Профессор Родионов появился на корме с чайником кипятку:

— Принес чаю… Зина спит? — Он поставил чайник и сел на сверток канатов. — Я тебе не мешаю? Ведь подумать, — на воде, и не сыро, удивительно… Нина… Я очень несчастен…

— Ты сам хотел этого.

— Не говори со мной жестоко.

— Да, ты прав… (Концы ее бровей поднялись. Глядела в темноту, где плыли огоньки. Руки сложила на коленях. Сидела тихо, будто все струны хорошо настроены и в покое.) — Не нужно — жестоко…

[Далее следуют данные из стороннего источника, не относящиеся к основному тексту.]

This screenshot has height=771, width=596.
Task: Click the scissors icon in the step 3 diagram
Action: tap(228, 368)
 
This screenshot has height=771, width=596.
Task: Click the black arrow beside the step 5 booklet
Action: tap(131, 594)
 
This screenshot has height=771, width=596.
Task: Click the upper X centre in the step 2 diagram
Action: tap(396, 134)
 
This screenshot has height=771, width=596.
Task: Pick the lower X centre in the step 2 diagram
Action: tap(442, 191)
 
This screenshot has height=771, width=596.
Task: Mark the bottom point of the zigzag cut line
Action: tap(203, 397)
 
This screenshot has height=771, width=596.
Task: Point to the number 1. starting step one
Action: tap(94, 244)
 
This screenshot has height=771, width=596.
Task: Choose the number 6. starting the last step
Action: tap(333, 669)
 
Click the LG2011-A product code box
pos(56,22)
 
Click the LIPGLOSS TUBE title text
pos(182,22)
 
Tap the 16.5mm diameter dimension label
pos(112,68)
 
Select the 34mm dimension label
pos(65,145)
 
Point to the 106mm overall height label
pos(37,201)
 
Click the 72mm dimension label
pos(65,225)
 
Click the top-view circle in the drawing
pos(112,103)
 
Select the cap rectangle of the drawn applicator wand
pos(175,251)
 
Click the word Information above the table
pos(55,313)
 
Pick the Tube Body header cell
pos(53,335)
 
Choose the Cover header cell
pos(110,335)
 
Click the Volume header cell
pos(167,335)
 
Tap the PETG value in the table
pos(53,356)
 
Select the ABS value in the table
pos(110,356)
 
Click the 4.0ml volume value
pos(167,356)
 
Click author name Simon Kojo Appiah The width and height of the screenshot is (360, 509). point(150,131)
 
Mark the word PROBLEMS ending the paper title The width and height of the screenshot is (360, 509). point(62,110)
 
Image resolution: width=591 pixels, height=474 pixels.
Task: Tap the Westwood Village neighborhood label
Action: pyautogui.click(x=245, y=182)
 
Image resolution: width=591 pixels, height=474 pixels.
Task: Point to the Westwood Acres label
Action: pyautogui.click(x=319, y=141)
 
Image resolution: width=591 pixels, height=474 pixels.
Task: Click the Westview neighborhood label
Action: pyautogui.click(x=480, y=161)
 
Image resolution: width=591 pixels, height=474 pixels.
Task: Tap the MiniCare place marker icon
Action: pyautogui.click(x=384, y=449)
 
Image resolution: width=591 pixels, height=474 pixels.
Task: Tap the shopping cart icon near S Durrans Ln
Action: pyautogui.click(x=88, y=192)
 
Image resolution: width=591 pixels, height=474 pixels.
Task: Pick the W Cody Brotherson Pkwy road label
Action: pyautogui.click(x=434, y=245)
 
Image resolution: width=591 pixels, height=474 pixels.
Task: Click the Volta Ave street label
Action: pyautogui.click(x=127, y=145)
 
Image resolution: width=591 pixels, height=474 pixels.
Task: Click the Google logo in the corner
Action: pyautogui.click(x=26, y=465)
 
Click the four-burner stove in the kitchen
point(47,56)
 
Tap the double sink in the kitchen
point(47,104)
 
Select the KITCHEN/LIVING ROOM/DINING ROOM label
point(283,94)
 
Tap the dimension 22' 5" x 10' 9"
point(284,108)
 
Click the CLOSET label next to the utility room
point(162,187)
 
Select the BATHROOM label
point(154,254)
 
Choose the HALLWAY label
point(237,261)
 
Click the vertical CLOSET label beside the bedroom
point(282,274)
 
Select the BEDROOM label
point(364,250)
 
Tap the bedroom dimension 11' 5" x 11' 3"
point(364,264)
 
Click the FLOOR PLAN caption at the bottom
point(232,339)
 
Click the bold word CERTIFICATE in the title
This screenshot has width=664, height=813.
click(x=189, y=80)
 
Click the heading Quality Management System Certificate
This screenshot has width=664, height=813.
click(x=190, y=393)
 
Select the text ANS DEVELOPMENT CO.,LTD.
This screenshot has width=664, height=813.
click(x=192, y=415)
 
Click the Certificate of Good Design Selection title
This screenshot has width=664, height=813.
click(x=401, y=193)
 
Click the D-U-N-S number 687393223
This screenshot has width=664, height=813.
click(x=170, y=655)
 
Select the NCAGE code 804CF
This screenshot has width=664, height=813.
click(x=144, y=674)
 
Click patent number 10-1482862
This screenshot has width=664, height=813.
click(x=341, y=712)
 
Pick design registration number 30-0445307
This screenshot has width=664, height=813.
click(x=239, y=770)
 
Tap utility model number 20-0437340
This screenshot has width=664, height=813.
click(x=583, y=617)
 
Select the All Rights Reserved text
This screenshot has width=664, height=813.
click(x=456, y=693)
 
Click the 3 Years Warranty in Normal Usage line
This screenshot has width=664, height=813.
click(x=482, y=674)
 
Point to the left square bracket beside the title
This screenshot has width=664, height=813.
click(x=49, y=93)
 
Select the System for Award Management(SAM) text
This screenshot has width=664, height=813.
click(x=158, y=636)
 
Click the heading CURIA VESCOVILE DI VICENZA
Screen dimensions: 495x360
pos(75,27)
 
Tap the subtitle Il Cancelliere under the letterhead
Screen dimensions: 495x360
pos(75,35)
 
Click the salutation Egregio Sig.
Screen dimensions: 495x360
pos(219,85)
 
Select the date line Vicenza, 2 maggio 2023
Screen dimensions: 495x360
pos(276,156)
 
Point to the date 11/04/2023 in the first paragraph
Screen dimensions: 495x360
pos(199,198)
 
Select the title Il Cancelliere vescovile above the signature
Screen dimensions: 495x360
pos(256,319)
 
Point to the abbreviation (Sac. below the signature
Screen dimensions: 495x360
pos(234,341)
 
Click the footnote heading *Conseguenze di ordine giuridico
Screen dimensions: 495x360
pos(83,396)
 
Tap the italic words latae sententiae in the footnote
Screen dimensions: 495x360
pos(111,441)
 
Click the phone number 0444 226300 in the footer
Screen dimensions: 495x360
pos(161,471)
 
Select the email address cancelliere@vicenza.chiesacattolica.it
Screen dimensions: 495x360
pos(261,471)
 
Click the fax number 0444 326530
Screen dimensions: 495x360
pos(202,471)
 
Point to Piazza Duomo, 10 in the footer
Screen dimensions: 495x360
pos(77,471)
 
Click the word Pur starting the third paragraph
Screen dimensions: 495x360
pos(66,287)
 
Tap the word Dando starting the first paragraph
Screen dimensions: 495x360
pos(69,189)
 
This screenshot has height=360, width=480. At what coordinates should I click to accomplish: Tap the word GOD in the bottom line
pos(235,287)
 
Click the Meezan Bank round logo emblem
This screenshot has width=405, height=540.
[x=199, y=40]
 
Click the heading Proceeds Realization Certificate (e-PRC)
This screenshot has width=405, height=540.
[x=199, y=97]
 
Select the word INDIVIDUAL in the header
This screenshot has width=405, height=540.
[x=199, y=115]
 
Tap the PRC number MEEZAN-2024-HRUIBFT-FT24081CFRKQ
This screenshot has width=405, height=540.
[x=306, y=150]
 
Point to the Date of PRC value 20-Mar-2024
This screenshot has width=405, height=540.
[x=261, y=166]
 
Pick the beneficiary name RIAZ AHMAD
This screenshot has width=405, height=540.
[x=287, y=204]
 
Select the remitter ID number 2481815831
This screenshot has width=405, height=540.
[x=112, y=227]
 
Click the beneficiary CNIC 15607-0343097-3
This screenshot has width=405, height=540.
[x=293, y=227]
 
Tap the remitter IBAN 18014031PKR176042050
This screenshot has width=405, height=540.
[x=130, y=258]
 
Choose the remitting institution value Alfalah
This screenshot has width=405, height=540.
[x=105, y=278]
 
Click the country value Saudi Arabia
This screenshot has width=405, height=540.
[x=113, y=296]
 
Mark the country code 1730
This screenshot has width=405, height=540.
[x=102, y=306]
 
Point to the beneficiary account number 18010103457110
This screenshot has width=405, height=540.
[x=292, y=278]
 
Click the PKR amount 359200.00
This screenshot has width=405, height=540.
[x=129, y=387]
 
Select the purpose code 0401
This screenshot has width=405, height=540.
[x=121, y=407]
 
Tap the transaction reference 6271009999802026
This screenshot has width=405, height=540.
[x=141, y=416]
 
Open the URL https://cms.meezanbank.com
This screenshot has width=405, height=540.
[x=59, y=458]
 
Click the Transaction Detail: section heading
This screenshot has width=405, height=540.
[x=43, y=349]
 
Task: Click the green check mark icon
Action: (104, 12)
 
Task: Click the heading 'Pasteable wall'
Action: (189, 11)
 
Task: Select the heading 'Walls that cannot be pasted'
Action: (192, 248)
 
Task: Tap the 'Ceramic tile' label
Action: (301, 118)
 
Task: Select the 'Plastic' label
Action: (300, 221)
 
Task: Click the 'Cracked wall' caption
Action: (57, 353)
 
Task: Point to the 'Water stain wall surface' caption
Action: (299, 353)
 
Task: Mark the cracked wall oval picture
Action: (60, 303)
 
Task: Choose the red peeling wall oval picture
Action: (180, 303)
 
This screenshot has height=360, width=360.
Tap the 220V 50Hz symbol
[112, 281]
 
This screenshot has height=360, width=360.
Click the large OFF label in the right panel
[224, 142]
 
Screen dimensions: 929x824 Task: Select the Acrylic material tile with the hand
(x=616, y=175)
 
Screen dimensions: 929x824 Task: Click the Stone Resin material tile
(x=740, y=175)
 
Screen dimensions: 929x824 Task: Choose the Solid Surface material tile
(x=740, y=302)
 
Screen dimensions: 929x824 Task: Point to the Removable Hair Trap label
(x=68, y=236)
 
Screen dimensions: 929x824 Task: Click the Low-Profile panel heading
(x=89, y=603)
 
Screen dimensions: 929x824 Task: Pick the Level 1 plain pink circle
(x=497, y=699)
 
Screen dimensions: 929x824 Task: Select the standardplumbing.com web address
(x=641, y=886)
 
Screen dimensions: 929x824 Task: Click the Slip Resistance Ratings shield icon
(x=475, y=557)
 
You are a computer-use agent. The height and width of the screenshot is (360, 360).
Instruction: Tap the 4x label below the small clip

— Во сне бывает, — бежишь, бежишь и никак не добежишь… Так и я к вам с Зиной — не могу… Ты суха, замкнута, настороже… А я помню — ты, как прекрасно настроенный инструмент: коснись — и музыка…

— Говори тише, разбудишь Зину.

— Ты вся новая, я тебя не знаю.

— Знать человека — значит любить, это так по-нашему, женскому, сказала она, наклоняя голову при каждом слове, — а по-мужскому знать значит надоела… Ты пытаешься меня наградить какими-то даже струнами… Не выдумывай: я — прежняя, та, которая надоела тебе хуже горькой редьки… Покойной ночи, хочу спать.